- [AIM]
Render every line of the records below as a JSON list of strings, one string per line, leaving out blank lines.
>> BEGIN DATASET ENTRIES
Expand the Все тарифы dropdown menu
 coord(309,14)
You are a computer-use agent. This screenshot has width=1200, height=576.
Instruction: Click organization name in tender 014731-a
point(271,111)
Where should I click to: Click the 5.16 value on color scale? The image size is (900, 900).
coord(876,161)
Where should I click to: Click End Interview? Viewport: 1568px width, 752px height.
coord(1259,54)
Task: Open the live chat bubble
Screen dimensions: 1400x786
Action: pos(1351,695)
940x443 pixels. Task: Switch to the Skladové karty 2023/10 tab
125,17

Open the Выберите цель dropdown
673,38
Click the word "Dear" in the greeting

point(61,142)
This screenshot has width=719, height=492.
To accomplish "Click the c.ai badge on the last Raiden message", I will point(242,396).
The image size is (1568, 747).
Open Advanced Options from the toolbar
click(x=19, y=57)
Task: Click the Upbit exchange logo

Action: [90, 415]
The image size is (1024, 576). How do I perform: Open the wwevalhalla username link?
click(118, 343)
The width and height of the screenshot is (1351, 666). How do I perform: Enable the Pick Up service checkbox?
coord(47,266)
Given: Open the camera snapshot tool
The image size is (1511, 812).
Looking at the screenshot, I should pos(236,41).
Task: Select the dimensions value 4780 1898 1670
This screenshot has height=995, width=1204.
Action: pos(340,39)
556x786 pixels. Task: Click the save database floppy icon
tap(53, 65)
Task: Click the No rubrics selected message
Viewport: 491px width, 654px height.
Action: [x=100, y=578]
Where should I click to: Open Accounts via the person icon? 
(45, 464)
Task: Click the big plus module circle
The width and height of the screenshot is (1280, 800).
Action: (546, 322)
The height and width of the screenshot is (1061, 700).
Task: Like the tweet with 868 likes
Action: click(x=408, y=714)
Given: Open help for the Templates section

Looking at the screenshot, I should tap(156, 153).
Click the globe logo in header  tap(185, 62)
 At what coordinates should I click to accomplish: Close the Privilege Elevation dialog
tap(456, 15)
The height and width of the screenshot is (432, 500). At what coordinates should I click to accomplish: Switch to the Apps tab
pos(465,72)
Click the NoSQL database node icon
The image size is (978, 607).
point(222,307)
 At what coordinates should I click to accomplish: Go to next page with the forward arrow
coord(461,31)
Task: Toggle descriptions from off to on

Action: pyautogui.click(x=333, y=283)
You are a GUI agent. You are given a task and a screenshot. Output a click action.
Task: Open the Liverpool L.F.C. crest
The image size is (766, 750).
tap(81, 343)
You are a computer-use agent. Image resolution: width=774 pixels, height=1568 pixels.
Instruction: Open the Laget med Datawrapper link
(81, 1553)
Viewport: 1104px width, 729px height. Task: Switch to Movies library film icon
>> END DATASET ENTRIES
- [RESULT FOR THIS TASK]
[
  "Expand the Все тарифы dropdown menu",
  " coord(309,14)",
  "You are a computer-use agent. This screenshot has width=1200, height=576.",
  "Instruction: Click organization name in tender 014731-a",
  "point(271,111)",
  "Where should I click to: Click the 5.16 value on color scale? The image size is (900, 900).",
  "coord(876,161)",
  "Where should I click to: Click End Interview? Viewport: 1568px width, 752px height.",
  "coord(1259,54)",
  "Task: Open the live chat bubble",
  "Screen dimensions: 1400x786",
  "Action: pos(1351,695)",
  "940x443 pixels. Task: Switch to the Skladové karty 2023/10 tab",
  "125,17",
  "Open the Выберите цель dropdown",
  "673,38",
  "Click the word \"Dear\" in the greeting",
  "point(61,142)",
  "This screenshot has width=719, height=492.",
  "To accomplish \"Click the c.ai badge on the last Raiden message\", I will point(242,396).",
  "The image size is (1568, 747).",
  "Open Advanced Options from the toolbar",
  "click(x=19, y=57)",
  "Task: Click the Upbit exchange logo",
  "Action: [90, 415]",
  "The image size is (1024, 576). How do I perform: Open the wwevalhalla username link?",
  "click(118, 343)",
  "The width and height of the screenshot is (1351, 666). How do I perform: Enable the Pick Up service checkbox?",
  "coord(47,266)",
  "Given: Open the camera snapshot tool",
  "The image size is (1511, 812).",
  "Looking at the screenshot, I should pos(236,41).",
  "Task: Select the dimensions value 4780 1898 1670",
  "This screenshot has height=995, width=1204.",
  "Action: pos(340,39)",
  "556x786 pixels. Task: Click the save database floppy icon",
  "tap(53, 65)",
  "Task: Click the No rubrics selected message",
  "Viewport: 491px width, 654px height.",
  "Action: [x=100, y=578]",
  "Where should I click to: Open Accounts via the person icon? ",
  "(45, 464)",
  "Task: Click the big plus module circle",
  "The width and height of the screenshot is (1280, 800).",
  "Action: (546, 322)",
  "The height and width of the screenshot is (1061, 700).",
  "Task: Like the tweet with 868 likes",
  "Action: click(x=408, y=714)",
  "Given: Open help for the Templates section",
  "Looking at the screenshot, I should tap(156, 153).",
  "Click the globe logo in header  tap(185, 62)",
  " At what coordinates should I click to accomplish: Close the Privilege Elevation dialog",
  "tap(456, 15)",
  "The height and width of the screenshot is (432, 500). At what coordinates should I click to accomplish: Switch to the Apps tab",
  "pos(465,72)",
  "Click the NoSQL database node icon",
  "The image size is (978, 607).",
  "point(222,307)",
  " At what coordinates should I click to accomplish: Go to next page with the forward arrow",
  "coord(461,31)",
  "Task: Toggle descriptions from off to on",
  "Action: pyautogui.click(x=333, y=283)",
  "You are a GUI agent. You are given a task and a screenshot. Output a click action.",
  "Task: Open the Liverpool L.F.C. crest",
  "The image size is (766, 750).",
  "tap(81, 343)",
  "You are a computer-use agent. Image resolution: width=774 pixels, height=1568 pixels.",
  "Instruction: Open the Laget med Datawrapper link",
  "(81, 1553)",
  "Viewport: 1104px width, 729px height. Task: Switch to Movies library film icon"
]